Ne pas confondre avis négatif et dénigrement
La cour d’appel a confirmé la décision du tribunal judiciaire. Elle développe des arguments qui retiennent toute notre attention en tant que nettoyeurs du net.
Elle rappelle pour commencer, un certain nombre de règles de base, notamment une définition du dénigrement – nous y revenons plus loin.
Mais surtout la cour cite les contenus jugés comme litigieux par la société prétendument dénigrée. Ces citations révèlent les pratiques commerciales de cette société, ce qui met en lumière le caractère au minimum critiquable de ces pratiques.
Dénigrement ou libre critique ?
À propos des avis litigieux, la cour constate un point à nos yeux essentiel :
« Si les propos visés sont empreints d’une certaine virulence, ils n’apparaissent pas dépasser la libre critique et les limites admissibles de la liberté d’expression, étant observé que l’emploi du terme “arnaque” ne renvoie pas, comme l’a indiqué le premier juge, à une infraction pénale d’escroquerie, mais plus à l’acception la plus large du terme, à savoir un engagement n’apportant pas le gain attendu et faisant naître une déception chez l’utilisateur du service ».
Arguments complémentaires de la cour
La cour constate encore que la société critiquée « n’a pas non plus utilisé les outils du site pour répondre aux commentaires et apporter la contradiction, de nature à relativiser les critiques ainsi émises ».
Elle en déduit que « dans ces conditions, le dénigrement allégué ne dépassant pas les limites admissibles de la liberté d’expression, il n’y a donc pas lieu d’ordonner de mesures de retrait, qu’il s’agisse des discussions dans leur entièreté ou même de l’emploi de certains termes par les internautes ».
Commentaires
Deux points de commentaire sur cette décision.
La liberté d’expression et de critique est un principe fondamental
La cour note que la liberté d’expression, qui inclut la liberté de critique, est une liberté fondamentale, garantie – rappelons-le – par les diverses déclarations de droits de l’homme dans le monde, à commencer par la nôtre, « sauf à répondre de l’abus de cette liberté dans les cas déterminés par la Loi » (Déclaration des droits de l’homme et du citoyen du 26 août 1789, article 11).
Une définition étroitement juridique du mot arnaque
En revanche, nous serons plus circonspect sur l’analyse du mot arnaque.
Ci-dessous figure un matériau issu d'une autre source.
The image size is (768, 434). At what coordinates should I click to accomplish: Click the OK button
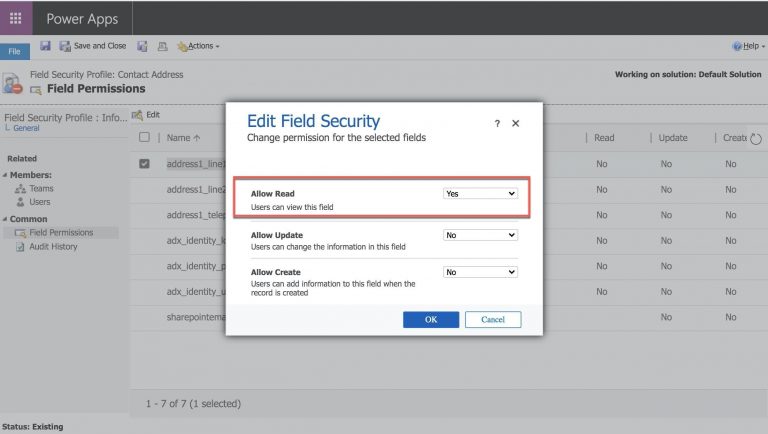(431, 319)
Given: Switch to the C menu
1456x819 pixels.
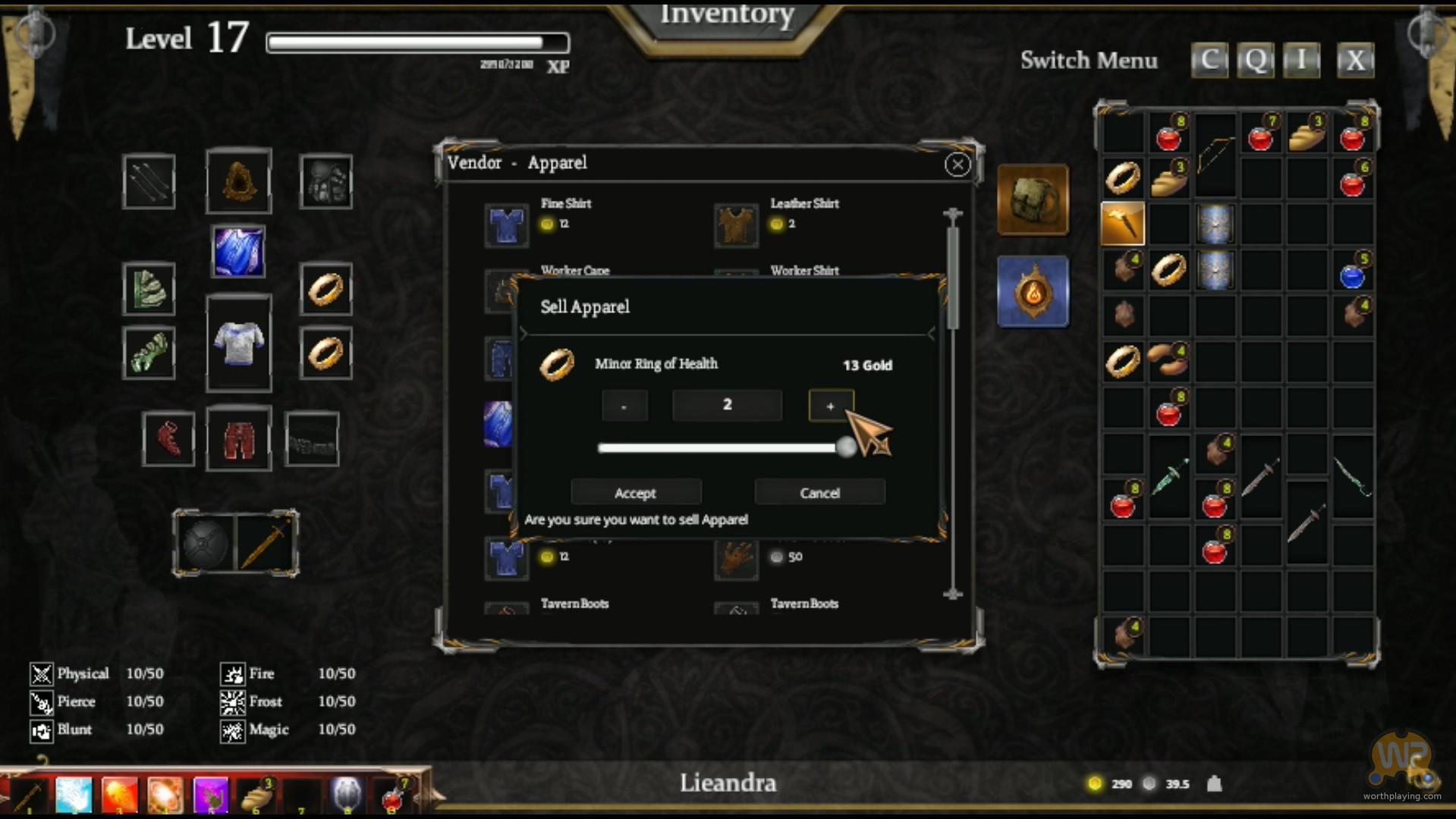Looking at the screenshot, I should point(1209,60).

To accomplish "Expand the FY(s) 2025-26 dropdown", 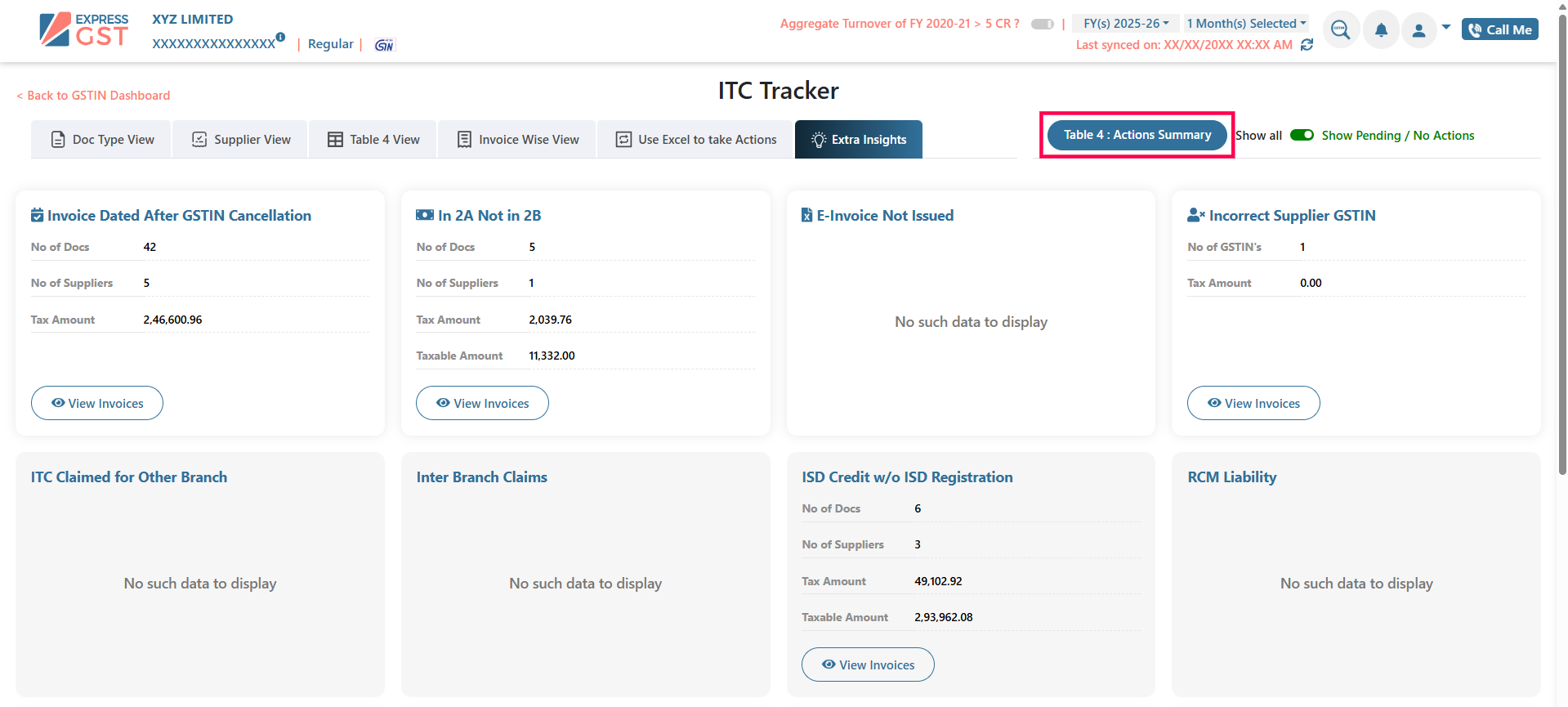I will click(x=1125, y=24).
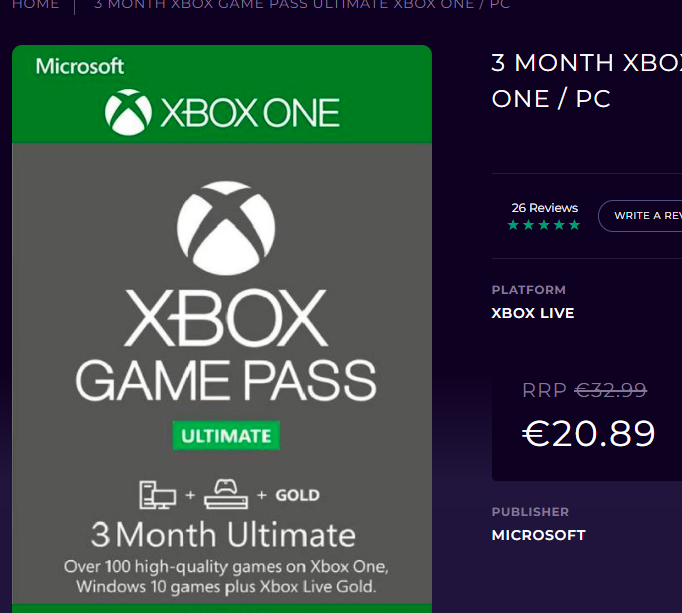Click the GOLD label on product card

click(298, 495)
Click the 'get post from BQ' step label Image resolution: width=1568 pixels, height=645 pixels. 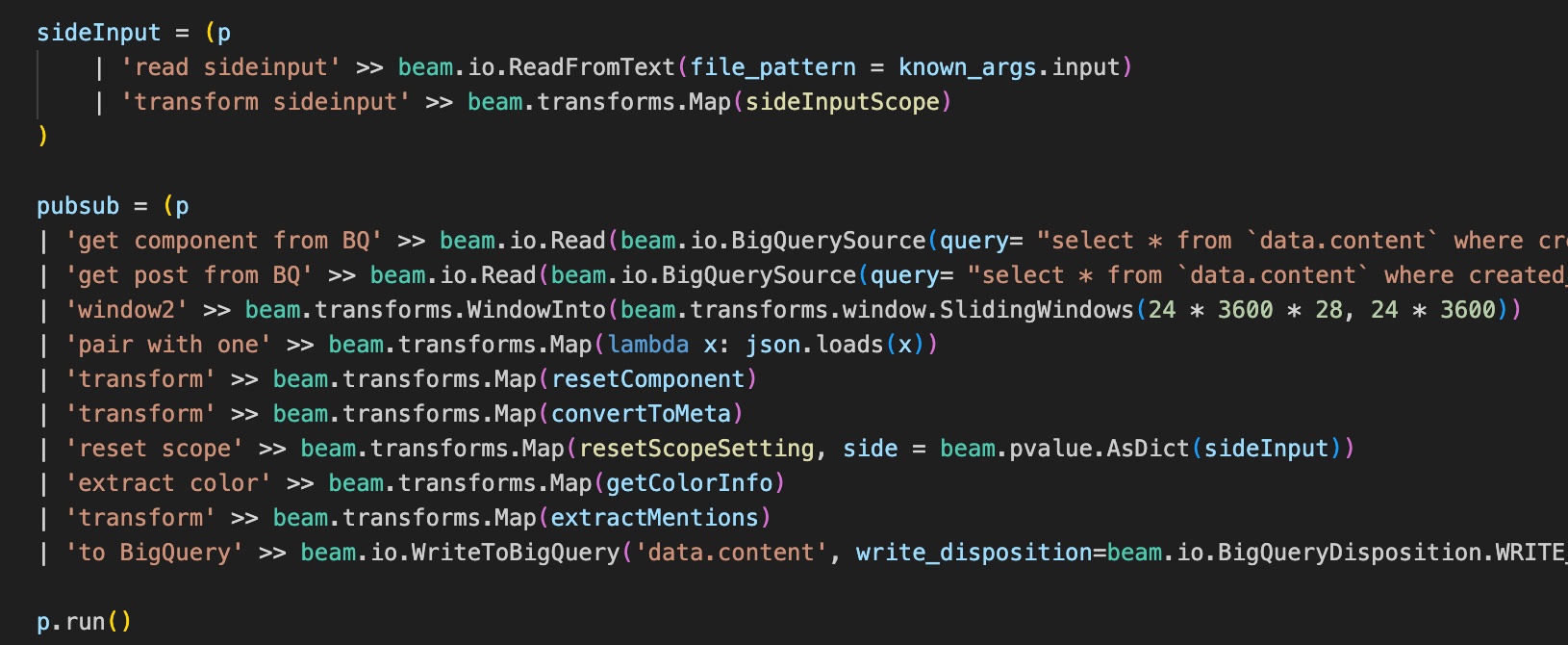click(189, 275)
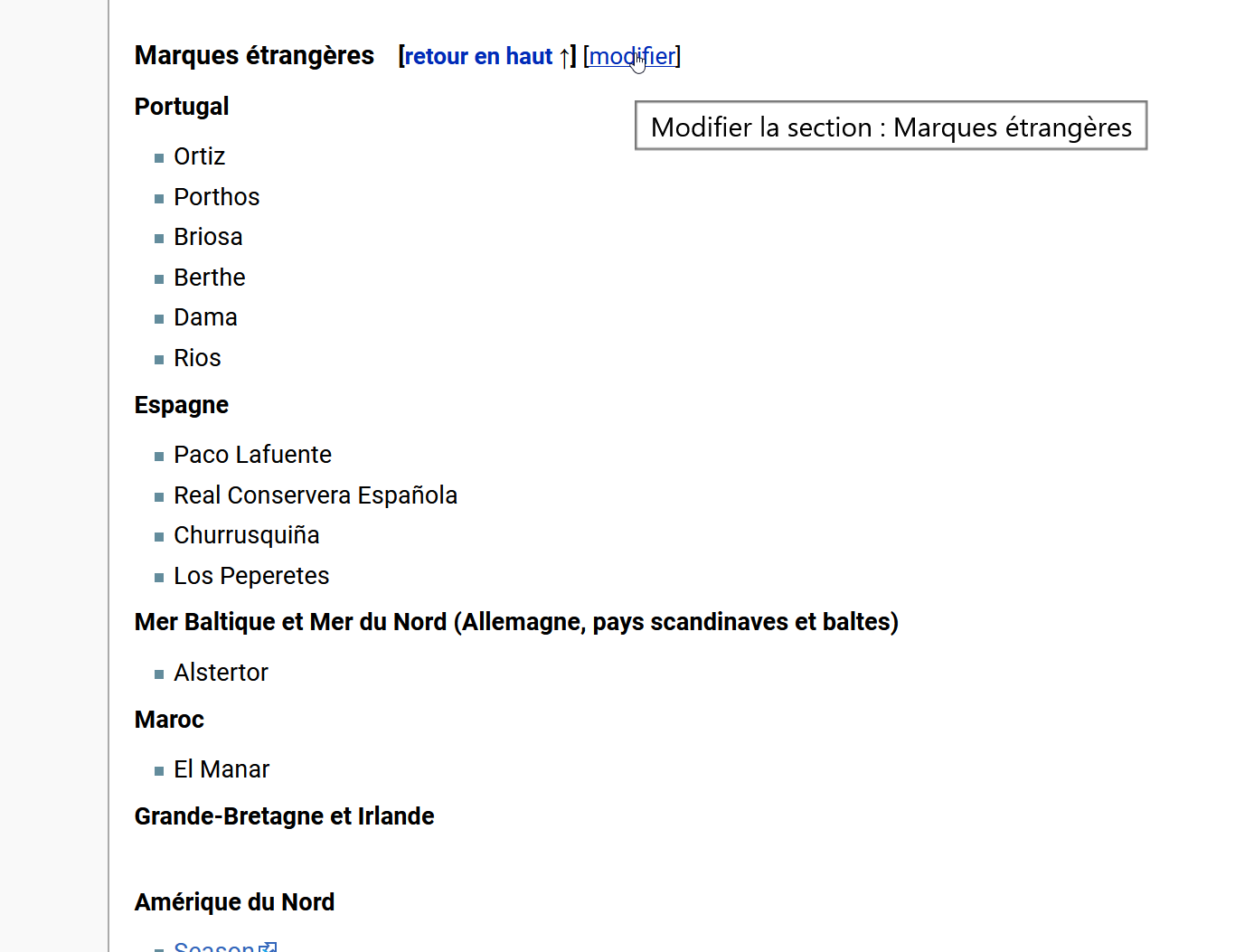Click 'Grande-Bretagne et Irlande' subheading
The height and width of the screenshot is (952, 1235).
point(284,816)
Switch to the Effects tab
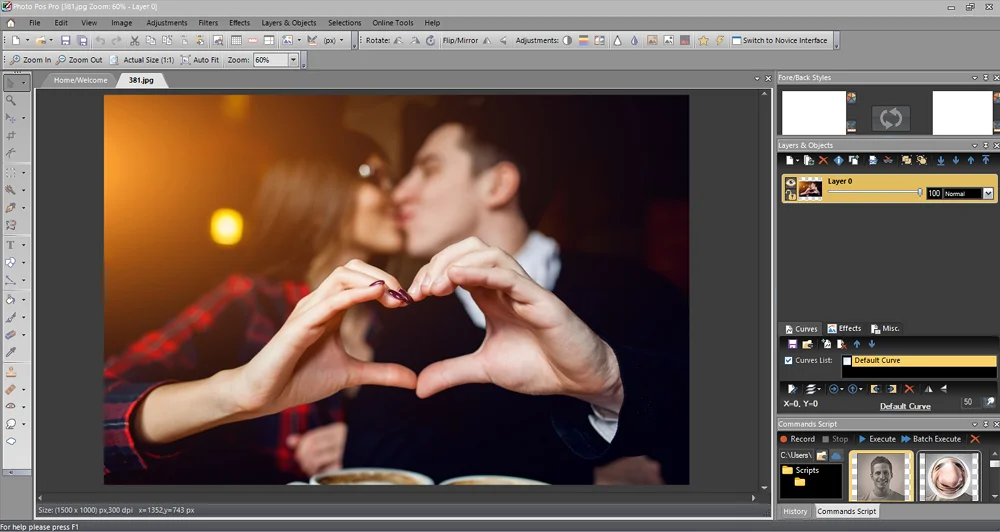Viewport: 1000px width, 532px height. coord(844,328)
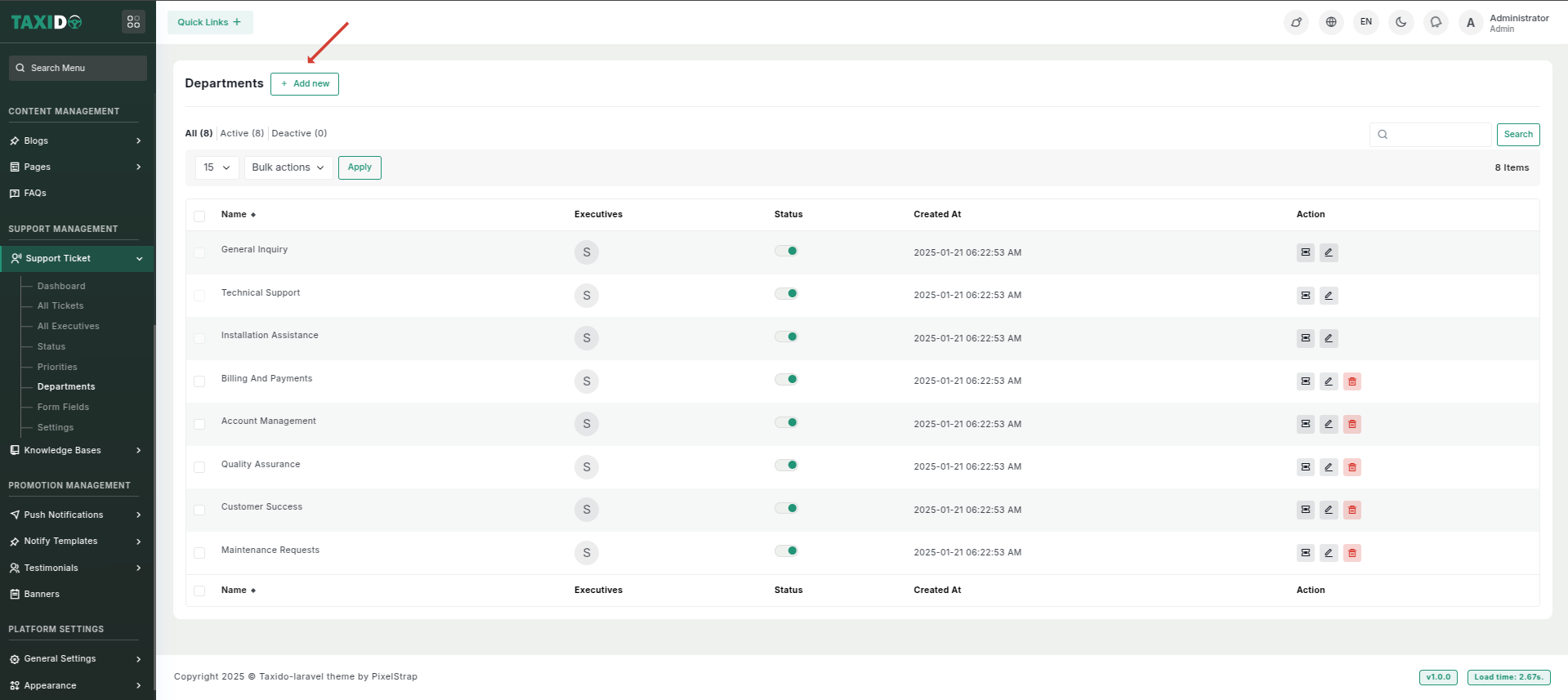Click the Add new department button
The image size is (1568, 700).
[x=305, y=83]
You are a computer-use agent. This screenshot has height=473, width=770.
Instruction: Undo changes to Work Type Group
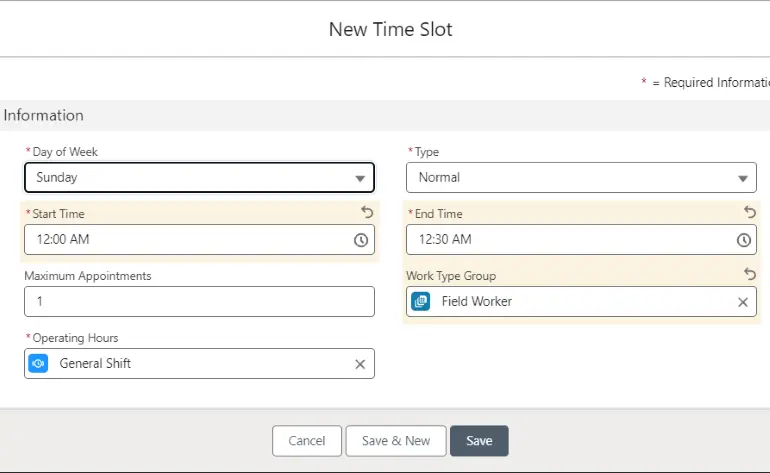point(750,274)
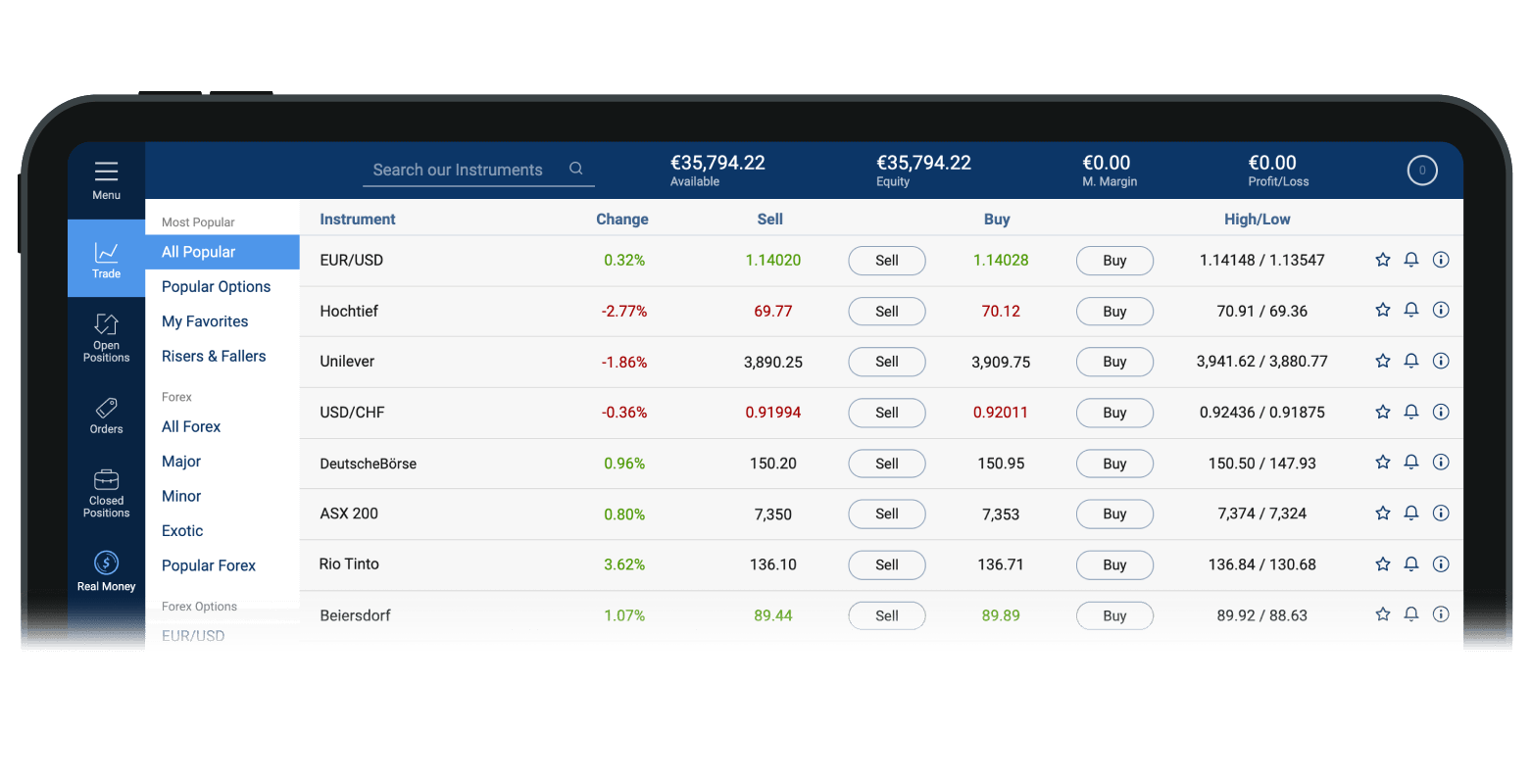This screenshot has width=1532, height=784.
Task: Open Risers & Fallers list
Action: pos(214,356)
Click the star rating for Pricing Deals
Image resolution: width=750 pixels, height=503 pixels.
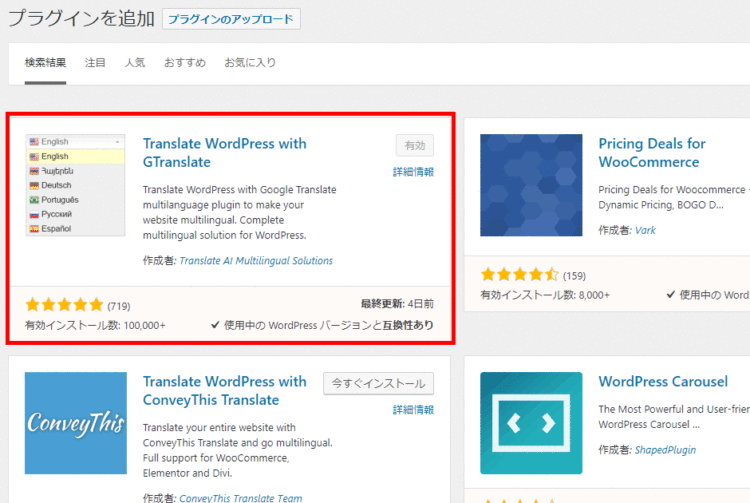(519, 274)
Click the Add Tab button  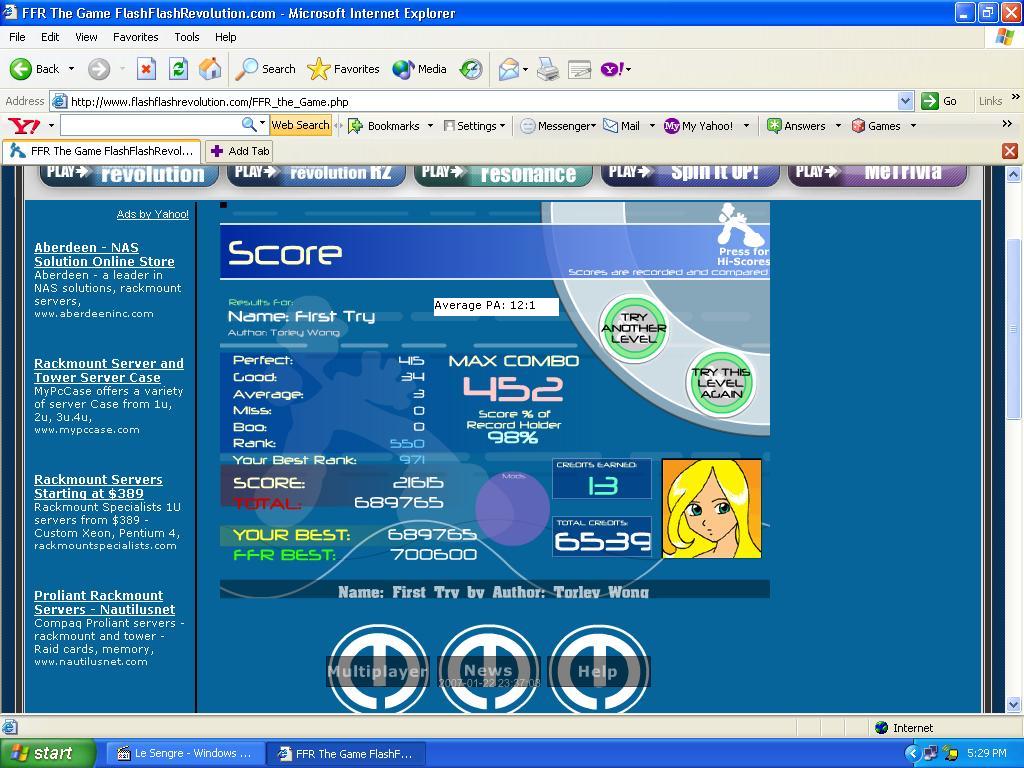239,151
Il est permis de s’interroger sur l’affirmation selon laquelle le « terme “arnaque” ne renvoie pas (…) à une infraction pénale d’escroquerie ».
Qu’est-ce qui permet au juge de décider que cette épithète n’est pas un synonyme d’escroquerie dans l’esprit du consommateur, le premier concerné en matière d’avis ? N’est-ce pas là une position trop juridique, même si elle a déjà été invoquée devant les tribunaux ?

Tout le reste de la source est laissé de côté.